**DATASET EXCERPTS**

=====

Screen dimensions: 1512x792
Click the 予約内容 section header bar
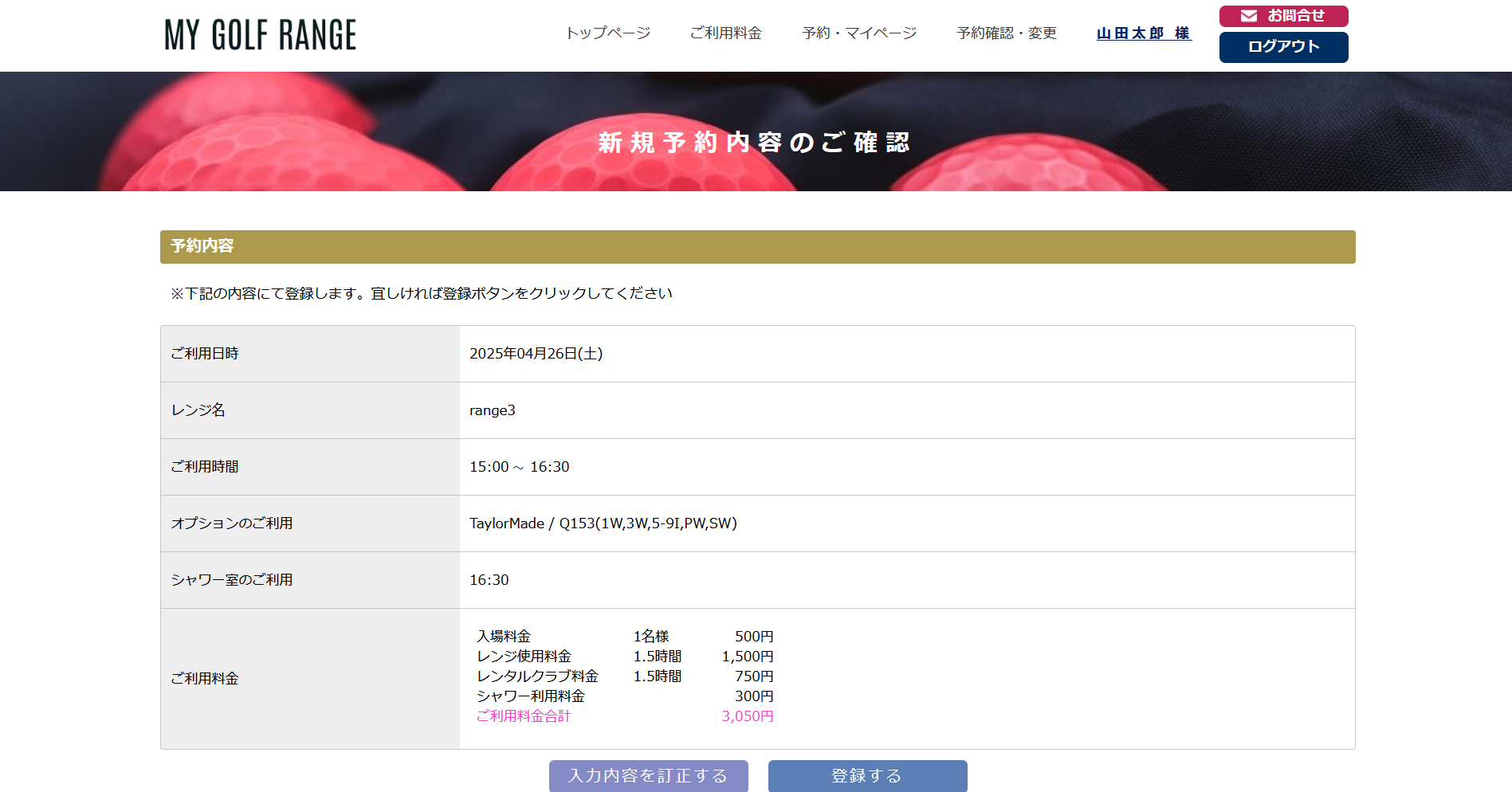[x=756, y=246]
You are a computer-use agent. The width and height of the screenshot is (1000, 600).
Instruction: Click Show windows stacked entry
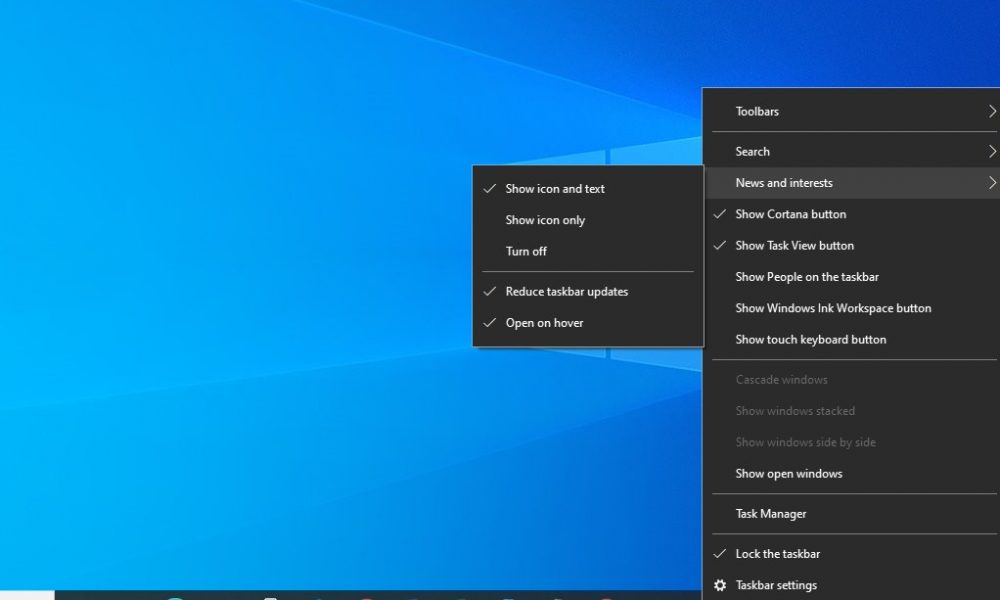click(795, 411)

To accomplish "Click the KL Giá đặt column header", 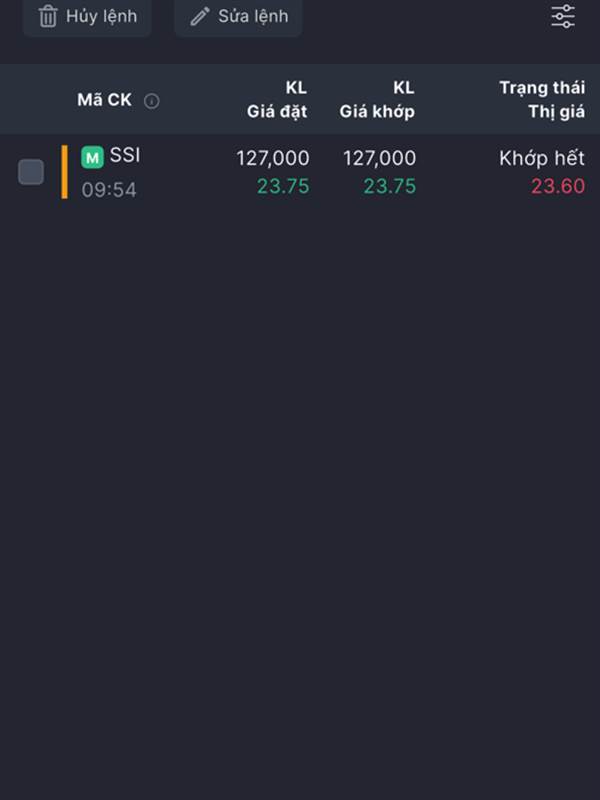I will click(x=277, y=99).
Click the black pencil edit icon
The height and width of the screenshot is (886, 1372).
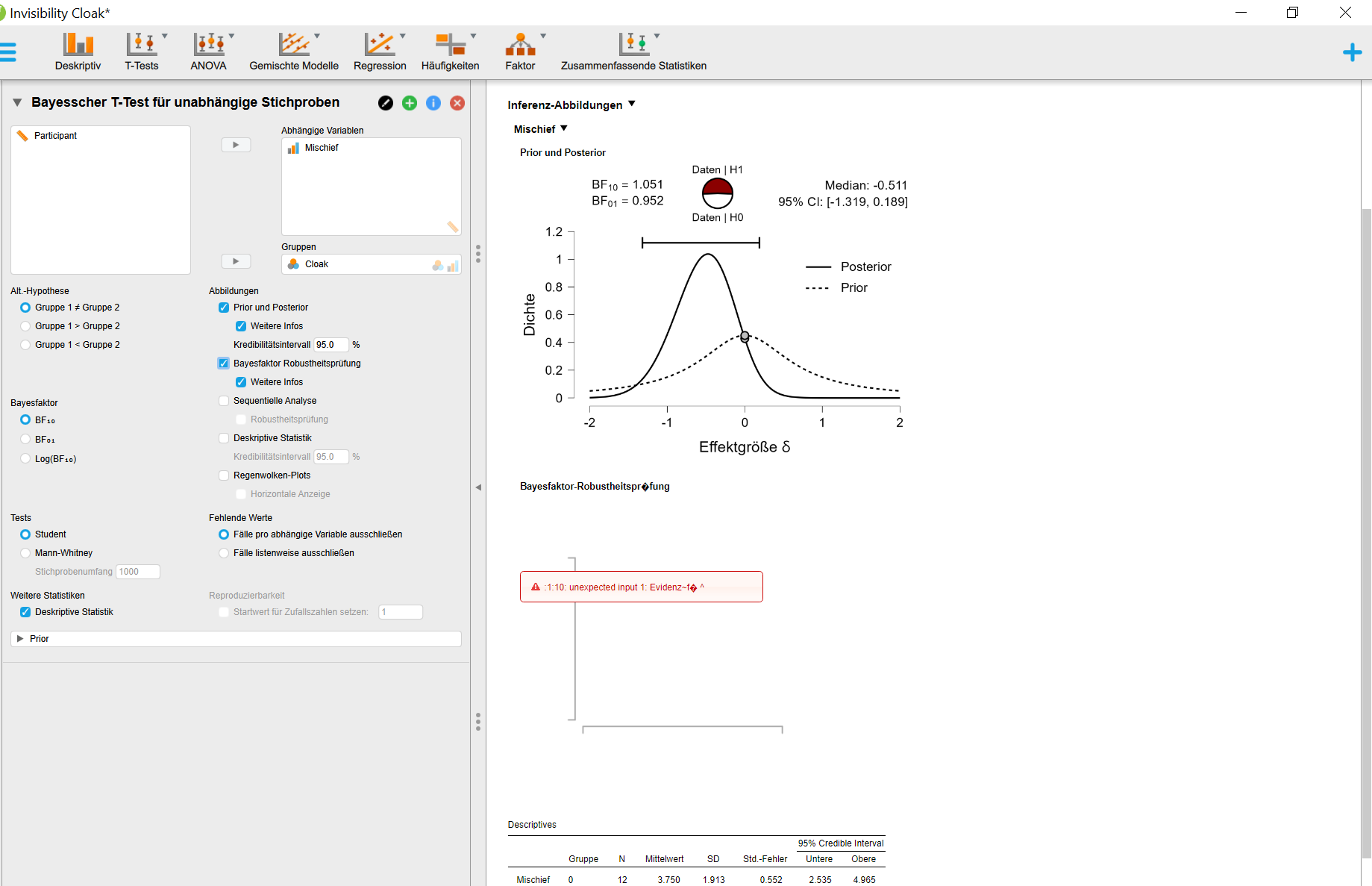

=====

**WHAT IS NEEDED**
Pick out every line in the rows above that contains the string "width", and copy each such line in full.

**TASK ANSWER**
You are a computer-use agent. The width and height of the screenshot is (1000, 600).
The height and width of the screenshot is (886, 1372).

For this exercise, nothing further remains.